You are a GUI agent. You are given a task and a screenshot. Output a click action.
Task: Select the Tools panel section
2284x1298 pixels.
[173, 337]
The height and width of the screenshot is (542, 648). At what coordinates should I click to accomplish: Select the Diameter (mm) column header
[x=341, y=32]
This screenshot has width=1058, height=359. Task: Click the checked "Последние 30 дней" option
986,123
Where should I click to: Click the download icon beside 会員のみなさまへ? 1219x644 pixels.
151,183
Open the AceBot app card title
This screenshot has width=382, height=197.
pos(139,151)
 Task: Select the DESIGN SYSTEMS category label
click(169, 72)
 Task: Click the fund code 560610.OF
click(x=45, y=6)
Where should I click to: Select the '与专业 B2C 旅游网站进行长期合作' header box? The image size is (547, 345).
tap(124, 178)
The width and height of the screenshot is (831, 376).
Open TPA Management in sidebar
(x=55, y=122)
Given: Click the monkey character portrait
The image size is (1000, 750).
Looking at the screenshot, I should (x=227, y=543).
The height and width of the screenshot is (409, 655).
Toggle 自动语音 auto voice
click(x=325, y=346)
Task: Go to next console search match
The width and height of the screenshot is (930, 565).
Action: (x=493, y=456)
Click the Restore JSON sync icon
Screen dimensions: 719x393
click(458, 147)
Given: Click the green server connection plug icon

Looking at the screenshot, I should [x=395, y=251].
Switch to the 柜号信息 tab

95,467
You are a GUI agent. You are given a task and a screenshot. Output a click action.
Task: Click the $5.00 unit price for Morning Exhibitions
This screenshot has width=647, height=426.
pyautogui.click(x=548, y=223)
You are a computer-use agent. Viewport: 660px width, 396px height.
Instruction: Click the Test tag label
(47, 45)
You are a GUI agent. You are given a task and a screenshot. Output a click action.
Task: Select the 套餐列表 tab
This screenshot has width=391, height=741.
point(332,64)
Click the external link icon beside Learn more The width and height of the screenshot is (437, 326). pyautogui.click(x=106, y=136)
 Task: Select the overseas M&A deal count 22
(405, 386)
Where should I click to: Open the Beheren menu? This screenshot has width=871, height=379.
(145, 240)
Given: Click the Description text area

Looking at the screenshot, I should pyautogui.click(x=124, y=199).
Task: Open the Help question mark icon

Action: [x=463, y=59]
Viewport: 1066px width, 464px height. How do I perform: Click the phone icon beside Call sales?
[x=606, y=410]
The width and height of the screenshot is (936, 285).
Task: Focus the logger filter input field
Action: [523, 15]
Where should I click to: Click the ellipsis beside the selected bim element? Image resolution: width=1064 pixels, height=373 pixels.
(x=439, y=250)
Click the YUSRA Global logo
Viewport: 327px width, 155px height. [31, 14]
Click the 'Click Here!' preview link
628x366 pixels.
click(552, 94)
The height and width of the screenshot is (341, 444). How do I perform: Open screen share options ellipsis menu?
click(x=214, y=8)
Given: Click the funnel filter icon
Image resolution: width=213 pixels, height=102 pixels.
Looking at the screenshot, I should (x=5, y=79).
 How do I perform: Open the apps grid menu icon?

→ EXERCISE PROMPT:
Reproduce, exactly, all the lines shown above.

→ TASK ANSWER:
You are a GUI agent. You are given a task and a screenshot. Output a click action.
Task: Select the Tools panel section
2284x1298 pixels.
[173, 337]
The height and width of the screenshot is (542, 648). At what coordinates should I click to accomplish: Select the Diameter (mm) column header
[x=341, y=32]
This screenshot has width=1058, height=359. Task: Click the checked "Последние 30 дней" option
986,123
Where should I click to: Click the download icon beside 会員のみなさまへ? 1219x644 pixels.
151,183
Open the AceBot app card title
This screenshot has width=382, height=197.
pos(139,151)
 Task: Select the DESIGN SYSTEMS category label
click(169, 72)
 Task: Click the fund code 560610.OF
click(x=45, y=6)
Where should I click to: Select the '与专业 B2C 旅游网站进行长期合作' header box? The image size is (547, 345).
tap(124, 178)
The width and height of the screenshot is (831, 376).
Open TPA Management in sidebar
(x=55, y=122)
Given: Click the monkey character portrait
The image size is (1000, 750).
Looking at the screenshot, I should (x=227, y=543).
The height and width of the screenshot is (409, 655).
Toggle 自动语音 auto voice
click(x=325, y=346)
Task: Go to next console search match
The width and height of the screenshot is (930, 565).
Action: (x=493, y=456)
Click the Restore JSON sync icon
Screen dimensions: 719x393
click(458, 147)
Given: Click the green server connection plug icon

Looking at the screenshot, I should [x=395, y=251].
Switch to the 柜号信息 tab

95,467
You are a GUI agent. You are given a task and a screenshot. Output a click action.
Task: Click the $5.00 unit price for Morning Exhibitions
This screenshot has width=647, height=426.
pyautogui.click(x=548, y=223)
You are a computer-use agent. Viewport: 660px width, 396px height.
Instruction: Click the Test tag label
(47, 45)
You are a GUI agent. You are given a task and a screenshot. Output a click action.
Task: Select the 套餐列表 tab
This screenshot has width=391, height=741.
point(332,64)
Click the external link icon beside Learn more The width and height of the screenshot is (437, 326). pyautogui.click(x=106, y=136)
 Task: Select the overseas M&A deal count 22
(405, 386)
Where should I click to: Open the Beheren menu? This screenshot has width=871, height=379.
(145, 240)
Given: Click the Description text area

Looking at the screenshot, I should pyautogui.click(x=124, y=199).
Task: Open the Help question mark icon

Action: [x=463, y=59]
Viewport: 1066px width, 464px height. How do I perform: Click the phone icon beside Call sales?
[x=606, y=410]
The width and height of the screenshot is (936, 285).
Task: Focus the logger filter input field
Action: [523, 15]
Where should I click to: Click the ellipsis beside the selected bim element? Image resolution: width=1064 pixels, height=373 pixels.
(x=439, y=250)
Click the YUSRA Global logo
Viewport: 327px width, 155px height. [31, 14]
Click the 'Click Here!' preview link
628x366 pixels.
click(552, 94)
The height and width of the screenshot is (341, 444). How do I perform: Open screen share options ellipsis menu?
click(x=214, y=8)
Given: Click the funnel filter icon
Image resolution: width=213 pixels, height=102 pixels.
Looking at the screenshot, I should (x=5, y=79).
 How do I perform: Open the apps grid menu icon?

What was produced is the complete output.